Danger Zone de Three Fields Entertainment quiere que choques para ganar dinero. La propuesta, directa del estudio, es simple: provoca el mayor choque de autos que puedas. Es un juego de destrucción vehicular en 3D, un género que los fundadores conocen bien: crearon el modo Crash en Burnout antes de independizarse.
Una instalación virtual de pruebas de choque
Danger Zone se desarrolla en una instalación virtual de pruebas de choque. Te pones en los zapatos de un conductor peligroso y avanzas por unos veinte escenarios, cada uno equipado con vehículos estacionados o en movimiento y otros obstáculos. El objetivo son los puntos. Los anotas al estrellar tu auto en la escena —el «Primer Impacto»— y desatar reacciones en cadena de colisiones.
La premisa está inspirada directamente en el modo Crash de Burnout, y Three Fields no lo oculta. Si el Primer Impacto causa suficiente daño, puedes activar un «SmashBreaker» que hace explotar tu vehículo y desata más reacciones en cadena. Los puntos siguen el grado de daño, con puntos especiales por objetivos únicos y otras metas específicas de cada escenario. Las tablas de clasificación en línea ordenan los resultados.
Chocar, destrozar, repetir
El conjunto de herramientas es limitado a propósito. Empuja vehículos hacia el tráfico que viene en sentido contrario. Derriba tráileres para que suelten su carga. Usa el SmashBreaker para mover tu vehículo. Cuantas más explosiones causes, mayor será tu puntaje. Hay Bonus Pickups entre los restos para los jugadores que logren atraparlos.
Funciona con Unreal Engine, y el estudio vende la combinación de choques físicos reales con una jugabilidad explosiva. Eso es todo el juego. No hay una carrera que construir, ni un auto que ajustar, ni una historia que soportar.
Un paraíso para el conductor agotado
El marketing se apoya con fuerza en la ira al volante. Si estás agotado por la congestión y las carreteras atascadas, el estudio sugiere que tomes la autopista hacia la Danger Zone y te vengues del tráfico de la hora pico. Llama al lugar un paraíso para quienes gustan de una conducción a la parrilla.
Ese enfoque es honesto sobre lo que es el juego: una válvula de escape, no una simulación. Danger Zone es para un solo jugador, se juega desde una vista en tercera persona y está clasificado como carreras, indie y arcade. La etiqueta de arcade es la correcta.
El concepto es simple: choca para ganar dinero creando el mayor choque de autos.
De dónde viene la puntuación
Danger Zone llegó en mayo de 2017 a PC y PlayStation 4, y luego llegó a Xbox One en octubre de 2017. Obtuvo un 6.4 sobre 10 del agregado de críticos de IGDB entre nueve medios. Ese número se ubica exactamente donde está el juego: competente, barato y superficial.

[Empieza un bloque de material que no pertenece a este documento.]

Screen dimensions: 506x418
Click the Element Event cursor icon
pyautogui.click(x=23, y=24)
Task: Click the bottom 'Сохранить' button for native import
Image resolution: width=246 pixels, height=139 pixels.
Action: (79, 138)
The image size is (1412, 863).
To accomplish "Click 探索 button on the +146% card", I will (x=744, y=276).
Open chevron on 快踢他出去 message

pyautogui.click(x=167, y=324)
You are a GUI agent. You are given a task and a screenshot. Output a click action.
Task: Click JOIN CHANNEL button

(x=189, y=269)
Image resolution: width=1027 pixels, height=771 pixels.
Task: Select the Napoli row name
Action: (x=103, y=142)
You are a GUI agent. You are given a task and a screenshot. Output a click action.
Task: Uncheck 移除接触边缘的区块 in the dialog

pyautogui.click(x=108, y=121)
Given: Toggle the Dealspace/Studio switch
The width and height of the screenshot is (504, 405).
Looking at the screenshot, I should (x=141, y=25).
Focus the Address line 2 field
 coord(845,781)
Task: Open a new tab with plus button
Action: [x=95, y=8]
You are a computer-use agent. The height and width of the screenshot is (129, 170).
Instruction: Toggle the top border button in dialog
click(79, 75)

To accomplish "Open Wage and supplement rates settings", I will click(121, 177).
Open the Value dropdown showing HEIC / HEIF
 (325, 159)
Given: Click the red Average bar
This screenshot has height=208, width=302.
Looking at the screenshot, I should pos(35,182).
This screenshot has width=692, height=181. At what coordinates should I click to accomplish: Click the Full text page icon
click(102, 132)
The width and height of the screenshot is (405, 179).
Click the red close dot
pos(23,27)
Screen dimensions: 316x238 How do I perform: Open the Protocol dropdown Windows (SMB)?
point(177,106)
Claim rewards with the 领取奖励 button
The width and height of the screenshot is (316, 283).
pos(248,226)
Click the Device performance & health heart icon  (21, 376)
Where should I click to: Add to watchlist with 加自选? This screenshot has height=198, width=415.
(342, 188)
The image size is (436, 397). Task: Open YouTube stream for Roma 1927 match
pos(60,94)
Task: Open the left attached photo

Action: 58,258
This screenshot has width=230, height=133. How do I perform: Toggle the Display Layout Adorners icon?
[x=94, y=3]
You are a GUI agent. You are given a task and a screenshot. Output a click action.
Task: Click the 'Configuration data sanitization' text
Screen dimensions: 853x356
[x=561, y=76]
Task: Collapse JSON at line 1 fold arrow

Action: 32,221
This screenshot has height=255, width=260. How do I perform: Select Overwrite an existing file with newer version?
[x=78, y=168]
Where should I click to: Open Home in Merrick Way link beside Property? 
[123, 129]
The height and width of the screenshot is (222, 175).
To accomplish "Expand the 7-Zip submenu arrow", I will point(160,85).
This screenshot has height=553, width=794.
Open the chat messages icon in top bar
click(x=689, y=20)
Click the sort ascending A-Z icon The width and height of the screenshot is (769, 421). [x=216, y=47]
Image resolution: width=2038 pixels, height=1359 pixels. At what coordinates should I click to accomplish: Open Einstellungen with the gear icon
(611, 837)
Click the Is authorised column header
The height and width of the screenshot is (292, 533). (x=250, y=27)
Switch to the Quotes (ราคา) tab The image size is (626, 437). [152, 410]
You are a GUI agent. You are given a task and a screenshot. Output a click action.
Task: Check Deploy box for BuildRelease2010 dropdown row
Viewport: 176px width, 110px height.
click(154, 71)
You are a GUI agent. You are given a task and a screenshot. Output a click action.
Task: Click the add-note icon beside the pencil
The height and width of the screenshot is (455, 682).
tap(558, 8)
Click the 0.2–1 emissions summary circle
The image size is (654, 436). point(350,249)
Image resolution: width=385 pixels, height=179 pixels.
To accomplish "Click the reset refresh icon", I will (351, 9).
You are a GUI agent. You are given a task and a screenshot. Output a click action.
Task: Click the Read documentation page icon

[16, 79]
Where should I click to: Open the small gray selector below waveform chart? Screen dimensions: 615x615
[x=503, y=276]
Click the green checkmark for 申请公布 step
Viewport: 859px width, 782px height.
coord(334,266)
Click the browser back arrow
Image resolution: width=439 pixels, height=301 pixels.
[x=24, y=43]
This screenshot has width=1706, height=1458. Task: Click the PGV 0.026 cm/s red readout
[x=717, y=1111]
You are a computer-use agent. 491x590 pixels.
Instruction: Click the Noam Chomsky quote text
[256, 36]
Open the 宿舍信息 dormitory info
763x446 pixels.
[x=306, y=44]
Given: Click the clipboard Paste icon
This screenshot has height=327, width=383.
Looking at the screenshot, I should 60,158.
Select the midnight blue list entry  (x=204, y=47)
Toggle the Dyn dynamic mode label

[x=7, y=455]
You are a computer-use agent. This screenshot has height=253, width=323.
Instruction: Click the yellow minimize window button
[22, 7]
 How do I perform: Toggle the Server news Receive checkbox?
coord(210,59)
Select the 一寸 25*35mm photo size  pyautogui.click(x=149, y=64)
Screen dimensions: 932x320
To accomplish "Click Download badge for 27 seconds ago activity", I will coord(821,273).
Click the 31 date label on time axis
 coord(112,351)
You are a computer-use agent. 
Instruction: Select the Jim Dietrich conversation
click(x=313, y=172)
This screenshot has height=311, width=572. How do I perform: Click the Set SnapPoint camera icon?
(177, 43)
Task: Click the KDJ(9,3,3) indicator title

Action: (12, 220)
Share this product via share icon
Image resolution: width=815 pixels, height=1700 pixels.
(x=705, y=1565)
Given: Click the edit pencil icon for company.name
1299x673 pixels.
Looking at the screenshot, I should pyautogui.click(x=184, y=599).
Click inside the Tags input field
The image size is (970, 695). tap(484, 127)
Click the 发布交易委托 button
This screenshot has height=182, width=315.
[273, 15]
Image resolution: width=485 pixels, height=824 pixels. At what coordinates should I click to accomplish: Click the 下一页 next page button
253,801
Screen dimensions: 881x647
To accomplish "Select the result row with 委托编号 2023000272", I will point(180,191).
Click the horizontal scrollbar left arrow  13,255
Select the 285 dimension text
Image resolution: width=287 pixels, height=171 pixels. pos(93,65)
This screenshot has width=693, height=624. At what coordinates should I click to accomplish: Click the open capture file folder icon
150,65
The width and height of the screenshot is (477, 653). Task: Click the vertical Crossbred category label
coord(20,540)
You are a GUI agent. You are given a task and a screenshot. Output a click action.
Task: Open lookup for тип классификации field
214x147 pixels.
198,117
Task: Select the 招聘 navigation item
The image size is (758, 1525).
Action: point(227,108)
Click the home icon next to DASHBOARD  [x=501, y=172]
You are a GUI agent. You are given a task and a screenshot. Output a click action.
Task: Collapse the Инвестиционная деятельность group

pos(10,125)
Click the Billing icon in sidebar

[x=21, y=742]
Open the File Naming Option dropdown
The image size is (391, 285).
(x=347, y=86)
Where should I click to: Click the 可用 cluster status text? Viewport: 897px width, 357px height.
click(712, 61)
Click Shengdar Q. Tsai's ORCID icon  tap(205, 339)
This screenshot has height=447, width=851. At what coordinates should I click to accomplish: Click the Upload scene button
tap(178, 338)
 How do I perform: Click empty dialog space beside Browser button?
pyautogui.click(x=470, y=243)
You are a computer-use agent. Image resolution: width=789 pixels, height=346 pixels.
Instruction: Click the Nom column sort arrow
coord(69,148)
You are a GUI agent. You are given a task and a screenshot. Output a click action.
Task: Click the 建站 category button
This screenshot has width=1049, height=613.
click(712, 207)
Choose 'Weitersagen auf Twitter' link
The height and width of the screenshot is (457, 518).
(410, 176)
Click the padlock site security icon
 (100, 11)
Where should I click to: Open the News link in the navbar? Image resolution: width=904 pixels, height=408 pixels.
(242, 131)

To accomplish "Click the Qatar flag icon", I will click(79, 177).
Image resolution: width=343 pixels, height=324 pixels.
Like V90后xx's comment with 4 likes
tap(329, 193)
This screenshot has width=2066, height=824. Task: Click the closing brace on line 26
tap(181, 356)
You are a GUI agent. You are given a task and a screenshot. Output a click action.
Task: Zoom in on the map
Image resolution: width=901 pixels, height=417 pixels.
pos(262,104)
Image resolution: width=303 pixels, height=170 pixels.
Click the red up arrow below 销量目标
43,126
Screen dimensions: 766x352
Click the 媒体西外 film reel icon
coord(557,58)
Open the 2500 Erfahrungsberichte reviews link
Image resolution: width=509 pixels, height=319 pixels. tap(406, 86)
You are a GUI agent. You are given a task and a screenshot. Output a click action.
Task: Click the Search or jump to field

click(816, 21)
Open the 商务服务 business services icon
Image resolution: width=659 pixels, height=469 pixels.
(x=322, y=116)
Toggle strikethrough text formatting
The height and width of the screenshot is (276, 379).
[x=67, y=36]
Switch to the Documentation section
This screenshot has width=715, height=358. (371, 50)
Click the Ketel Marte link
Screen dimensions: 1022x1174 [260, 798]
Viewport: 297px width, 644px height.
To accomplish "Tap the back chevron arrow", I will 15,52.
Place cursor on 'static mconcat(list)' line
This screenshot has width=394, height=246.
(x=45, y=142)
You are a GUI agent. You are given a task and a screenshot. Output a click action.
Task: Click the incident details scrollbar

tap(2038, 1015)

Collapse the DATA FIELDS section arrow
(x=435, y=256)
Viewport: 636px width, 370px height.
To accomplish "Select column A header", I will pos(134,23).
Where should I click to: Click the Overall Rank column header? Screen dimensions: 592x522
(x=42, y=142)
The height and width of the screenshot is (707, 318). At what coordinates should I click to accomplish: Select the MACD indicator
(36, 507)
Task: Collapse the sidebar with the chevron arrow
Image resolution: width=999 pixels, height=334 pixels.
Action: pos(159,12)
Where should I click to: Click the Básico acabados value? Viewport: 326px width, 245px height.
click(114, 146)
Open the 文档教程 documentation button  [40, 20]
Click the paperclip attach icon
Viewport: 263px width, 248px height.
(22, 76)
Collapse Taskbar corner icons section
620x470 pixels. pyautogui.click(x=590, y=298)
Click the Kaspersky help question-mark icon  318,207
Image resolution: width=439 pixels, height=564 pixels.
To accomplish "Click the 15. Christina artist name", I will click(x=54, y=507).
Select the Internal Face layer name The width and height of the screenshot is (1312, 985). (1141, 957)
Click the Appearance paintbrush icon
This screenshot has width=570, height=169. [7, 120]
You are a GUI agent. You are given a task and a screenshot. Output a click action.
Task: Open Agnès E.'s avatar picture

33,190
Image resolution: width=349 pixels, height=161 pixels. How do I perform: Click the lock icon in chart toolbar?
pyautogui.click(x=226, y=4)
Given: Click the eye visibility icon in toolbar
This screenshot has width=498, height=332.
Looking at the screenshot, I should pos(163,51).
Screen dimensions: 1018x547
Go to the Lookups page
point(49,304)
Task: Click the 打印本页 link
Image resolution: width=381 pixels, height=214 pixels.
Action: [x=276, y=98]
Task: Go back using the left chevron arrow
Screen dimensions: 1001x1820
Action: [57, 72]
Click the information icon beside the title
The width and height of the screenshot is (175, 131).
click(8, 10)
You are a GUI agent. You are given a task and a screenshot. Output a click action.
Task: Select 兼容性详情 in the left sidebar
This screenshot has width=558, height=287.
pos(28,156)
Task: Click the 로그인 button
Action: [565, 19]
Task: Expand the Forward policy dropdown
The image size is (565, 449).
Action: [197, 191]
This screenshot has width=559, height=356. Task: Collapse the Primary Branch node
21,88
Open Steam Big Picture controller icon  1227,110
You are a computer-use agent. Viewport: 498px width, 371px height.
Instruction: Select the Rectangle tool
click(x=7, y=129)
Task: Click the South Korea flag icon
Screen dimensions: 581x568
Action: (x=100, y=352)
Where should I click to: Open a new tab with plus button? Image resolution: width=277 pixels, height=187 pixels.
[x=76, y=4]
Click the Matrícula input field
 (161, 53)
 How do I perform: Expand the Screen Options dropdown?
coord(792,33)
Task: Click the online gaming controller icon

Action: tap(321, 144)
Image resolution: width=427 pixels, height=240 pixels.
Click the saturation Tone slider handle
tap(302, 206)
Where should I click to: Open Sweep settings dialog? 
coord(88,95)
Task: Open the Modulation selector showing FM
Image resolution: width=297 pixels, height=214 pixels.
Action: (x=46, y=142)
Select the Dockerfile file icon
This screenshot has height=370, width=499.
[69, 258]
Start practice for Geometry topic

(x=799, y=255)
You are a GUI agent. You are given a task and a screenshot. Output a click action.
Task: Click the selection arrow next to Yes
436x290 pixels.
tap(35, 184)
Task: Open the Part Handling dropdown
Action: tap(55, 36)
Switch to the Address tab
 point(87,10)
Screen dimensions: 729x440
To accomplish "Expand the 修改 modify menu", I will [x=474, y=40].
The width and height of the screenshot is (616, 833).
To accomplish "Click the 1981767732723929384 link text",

El linaje de Burnout es lo más fuerte aquí y también el problema. El modo Crash funcionaba como un atractivo secundario dentro de un juego de carreras más grande, una pausa entre carreras. Danger Zone estira ese atractivo secundario hasta convertirlo en un lanzamiento completo y le pide que cargue con todo por sí solo. Veinte escenarios de embestir y detonar la explosión son una buena tarde. No es mucho más.
El sistema de puntuación es la parte inteligente. Los puntos especiales por objetivos únicos y metas específicas de cada escenario empujan a los jugadores más allá de la obvia colisión frontal y hacia ángulos más extraños: el tráiler que suelta su carga a lo largo de tres carriles, la camioneta escondida detrás del desastre que ya provocaste. Las tablas de clasificación les dan un lugar a esos puntajes, y la búsqueda de una partida más limpia es real.
La falla es la variedad. Cada escenario plantea la misma pregunta con tráfico diferente. Una vez que aprendiste cómo se comporta la física —cómo una embestida se traslada al tráfico que viene en sentido contrario, cuándo vale la pena gastar el SmashBreaker—, los escenarios dejan de sorprenderte. El juego nunca añade un nuevo verbo.
Qué te compra el 6.4
Danger Zone es un juguete arcade pequeño y bien hecho con una buena idea y ningún interés en una segunda. Los choques se sienten bien, el SmashBreaker es un botón satisfactorio, y las tablas de clasificación le dan una columna vertebral a todo. Nada está roto. Nada es sorprendente tampoco.
El 6.4 es justo, y es justo de una manera específica: es un juego que disfrutas un fin de semana y luego dejas de pensar en él. Three Fields conocía al público del modo Crash y construyó directamente para él. Ese público obtendrá lo que vino a buscar. Todos los demás notarán con qué rapidez los escenarios se quedan sin nuevas preguntas que hacer.
Juégalo si la frase «chocar por dinero» te hace sonreír. Sáltalo si necesitas que el choque signifique algo.